Exercise goal ->
Can you copy out the lines of the data below, unchanged, from its first line through the line that contains "menu-bar: Image Édition Affichage Aller à Outils A… is", with both ends included and the pictures left out?

Data for this task ->
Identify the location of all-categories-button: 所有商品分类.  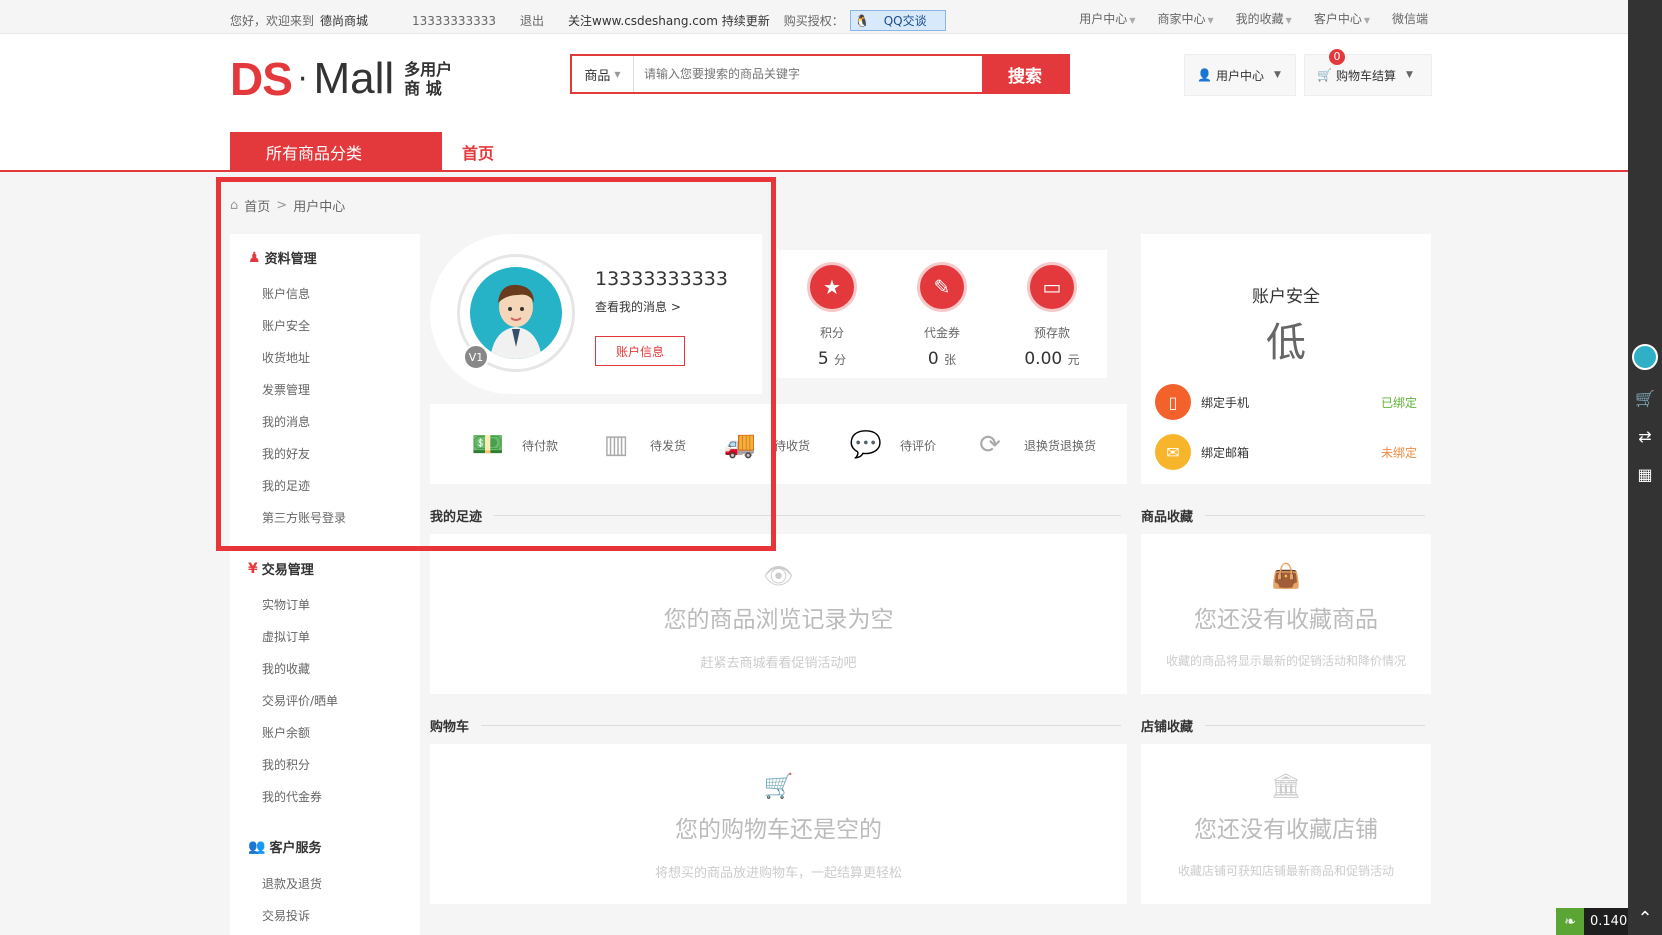
(336, 152).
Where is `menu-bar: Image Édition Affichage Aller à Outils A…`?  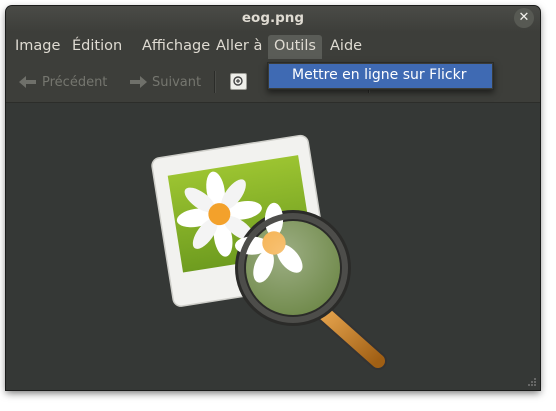
menu-bar: Image Édition Affichage Aller à Outils A… is located at coordinates (273, 46).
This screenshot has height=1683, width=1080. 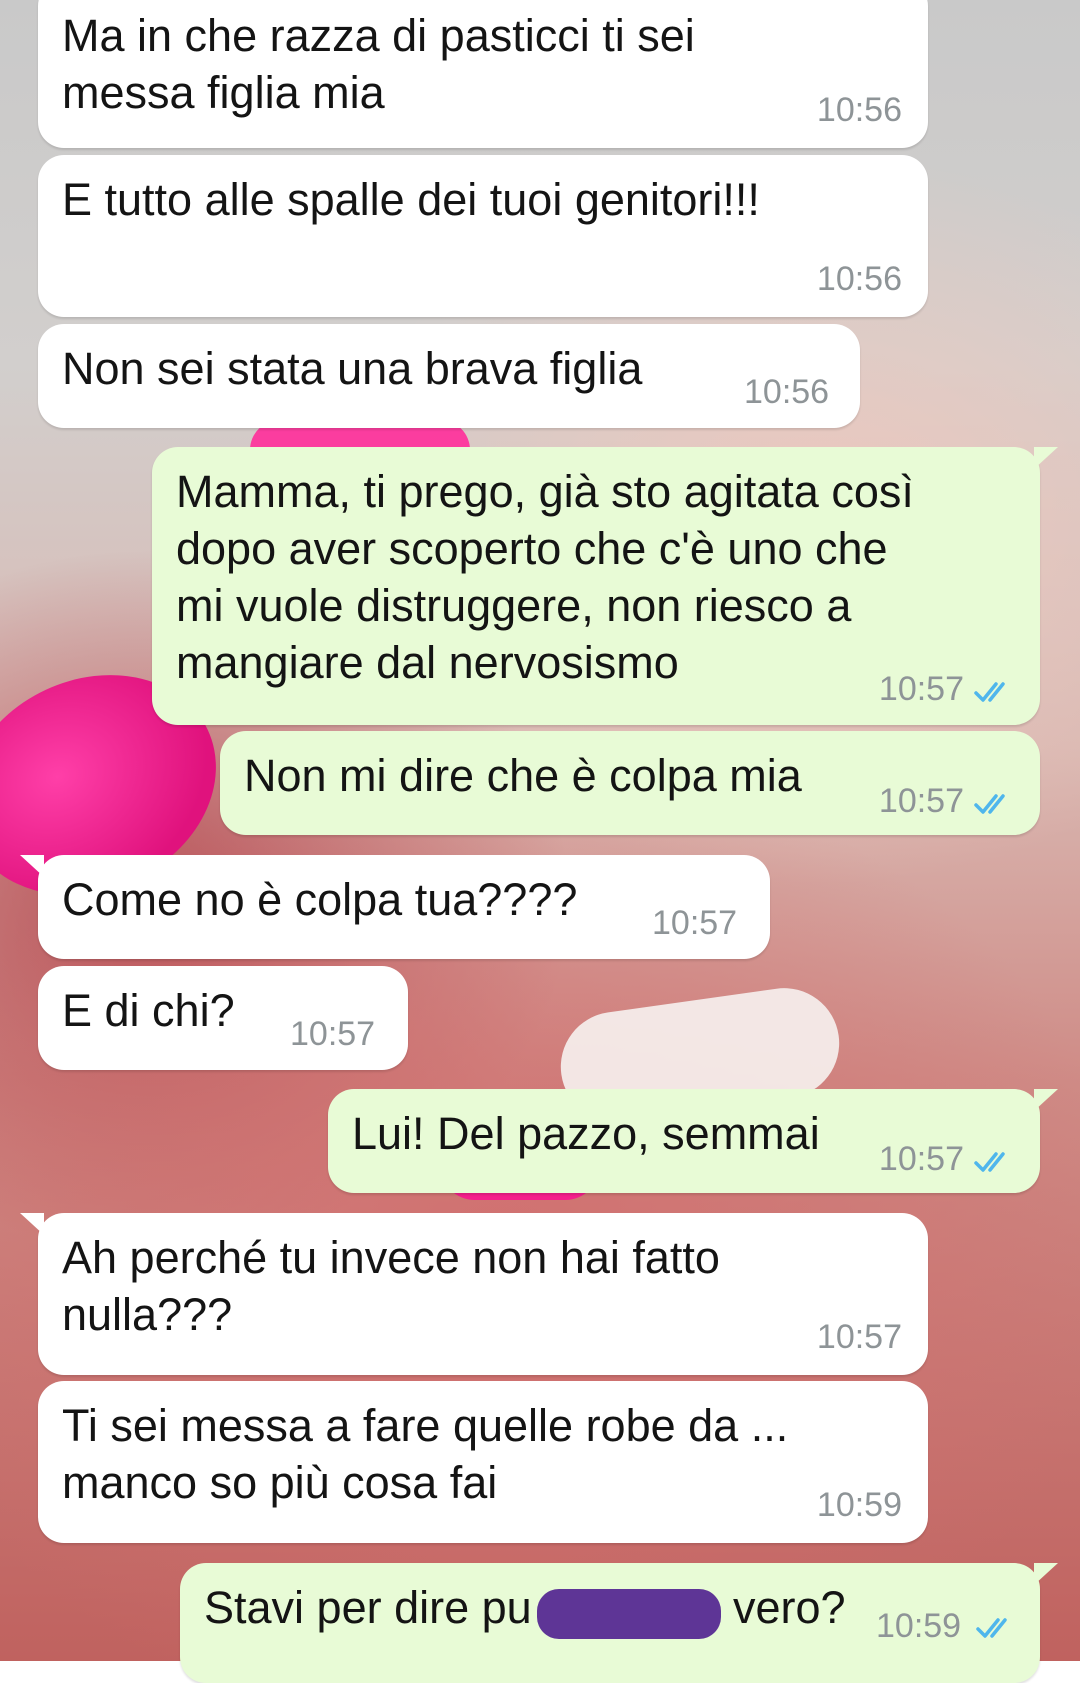 I want to click on message-incoming: E di chi? 10:57, so click(x=223, y=1018).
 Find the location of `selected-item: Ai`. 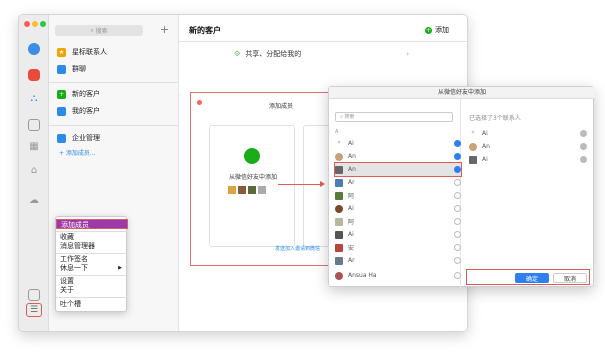

selected-item: Ai is located at coordinates (528, 160).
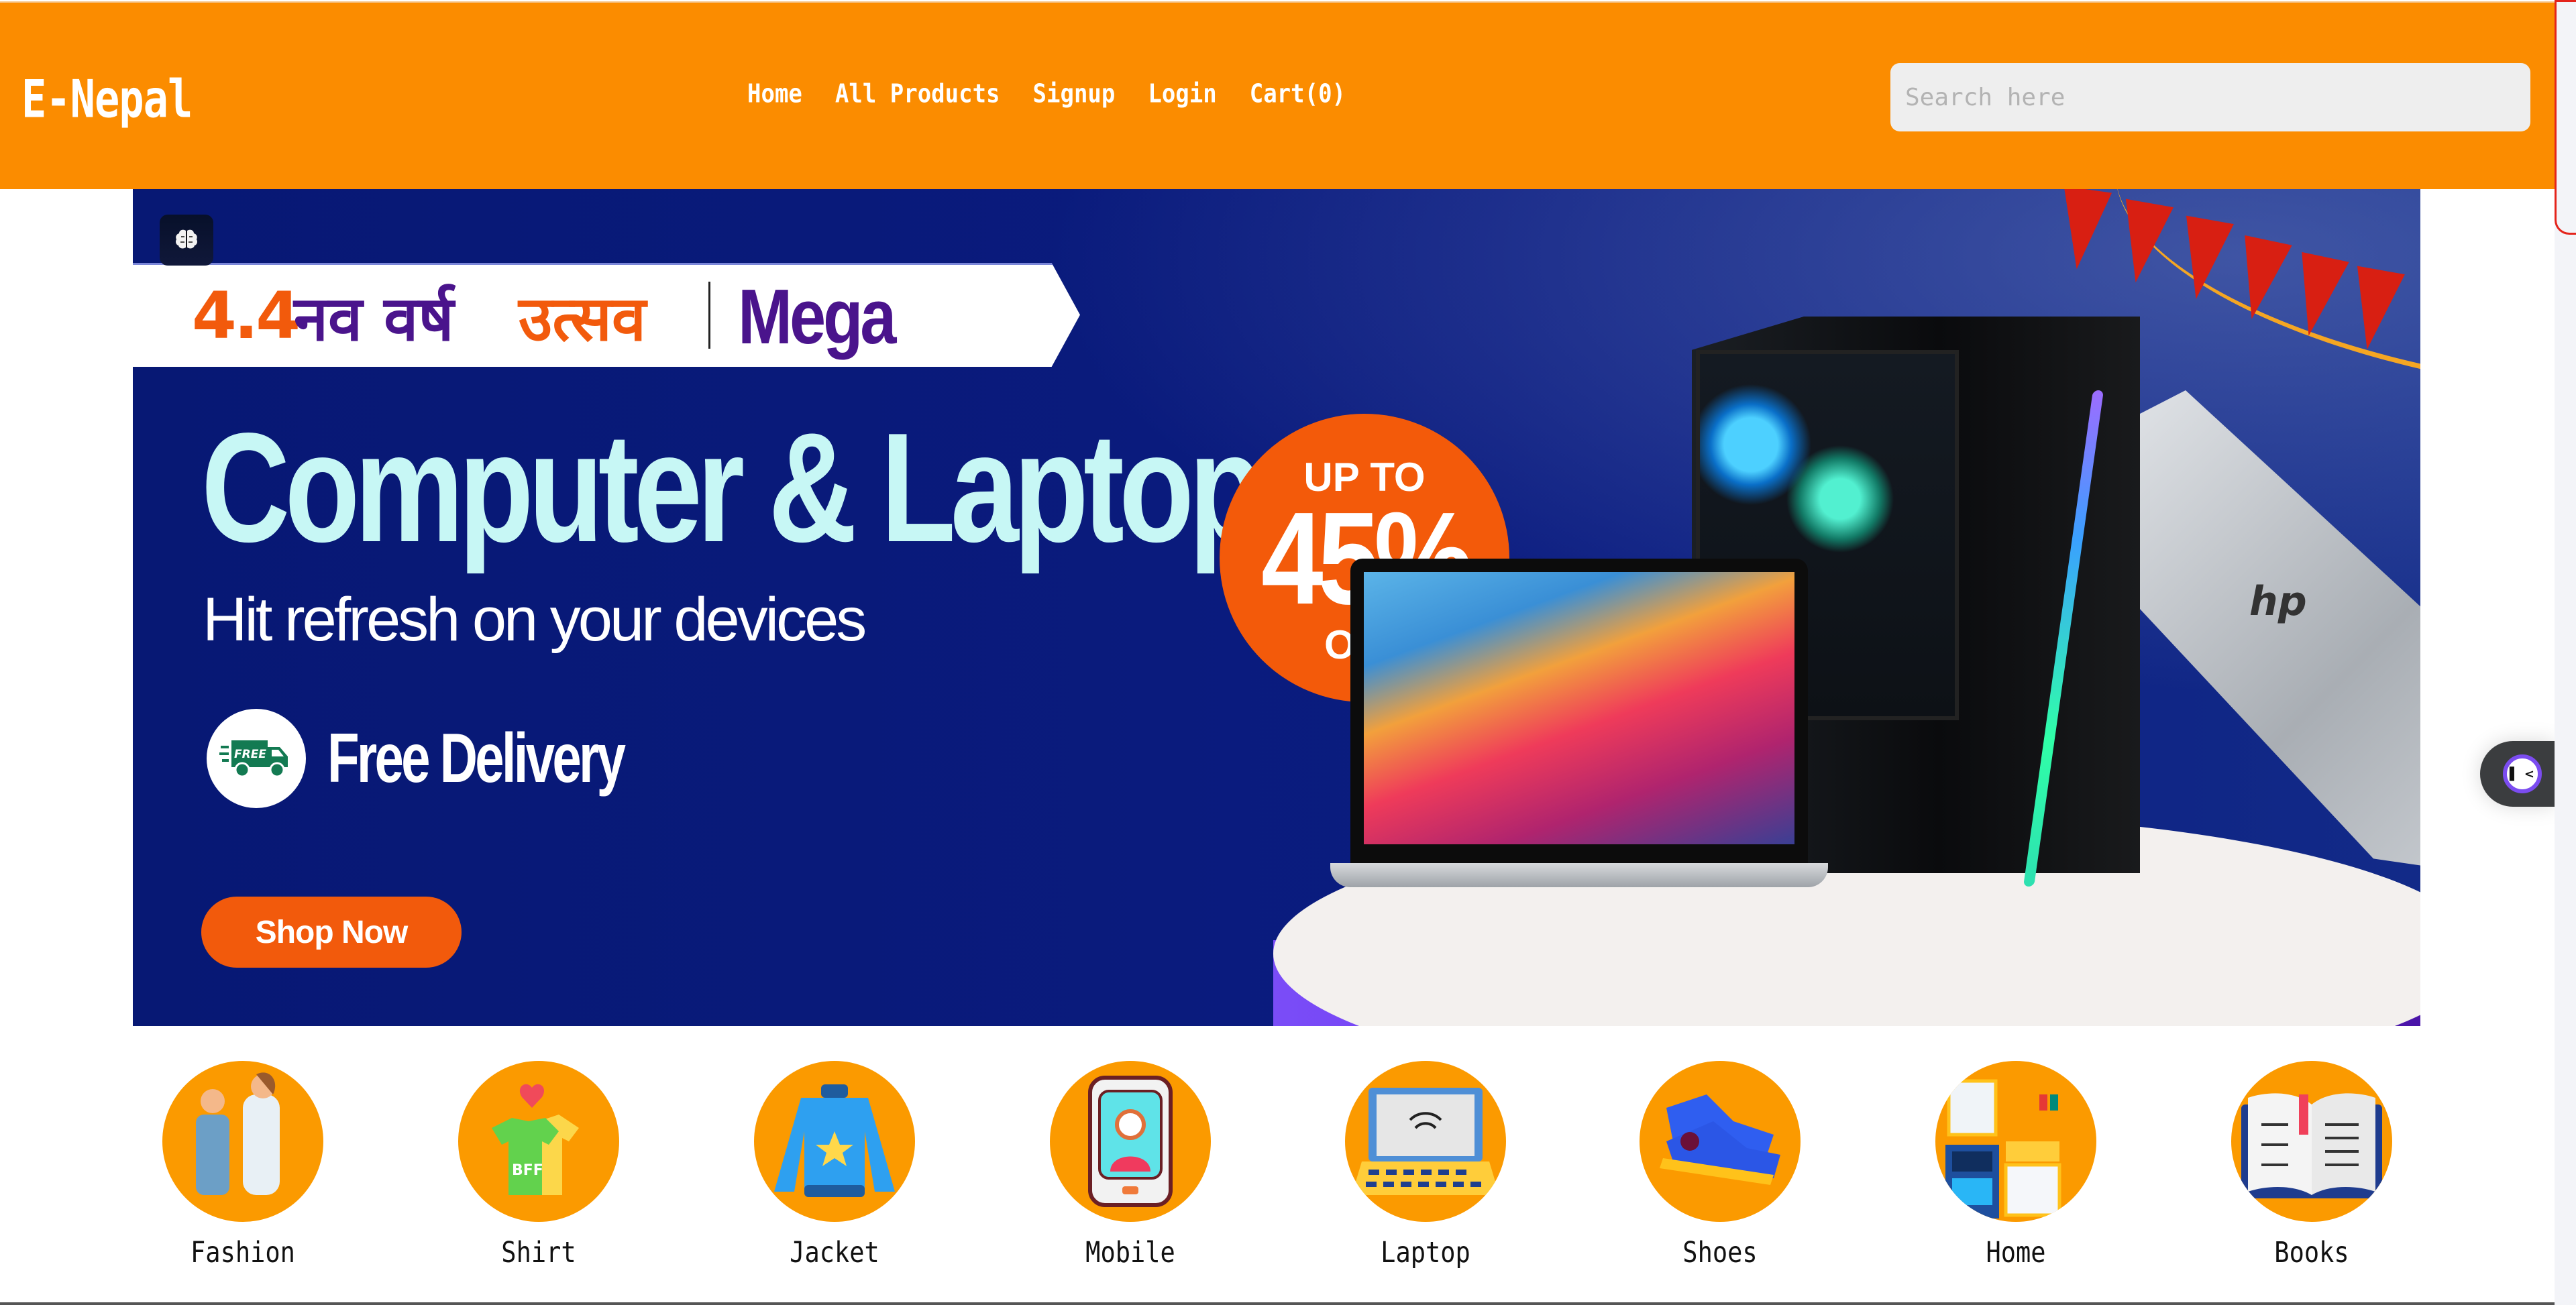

Response area ->
Identify the location of all-categories-button: 所有商品分类.  
(336, 152).
Where is `menu-bar: Image Édition Affichage Aller à Outils A…`?  
menu-bar: Image Édition Affichage Aller à Outils A… is located at coordinates (273, 46).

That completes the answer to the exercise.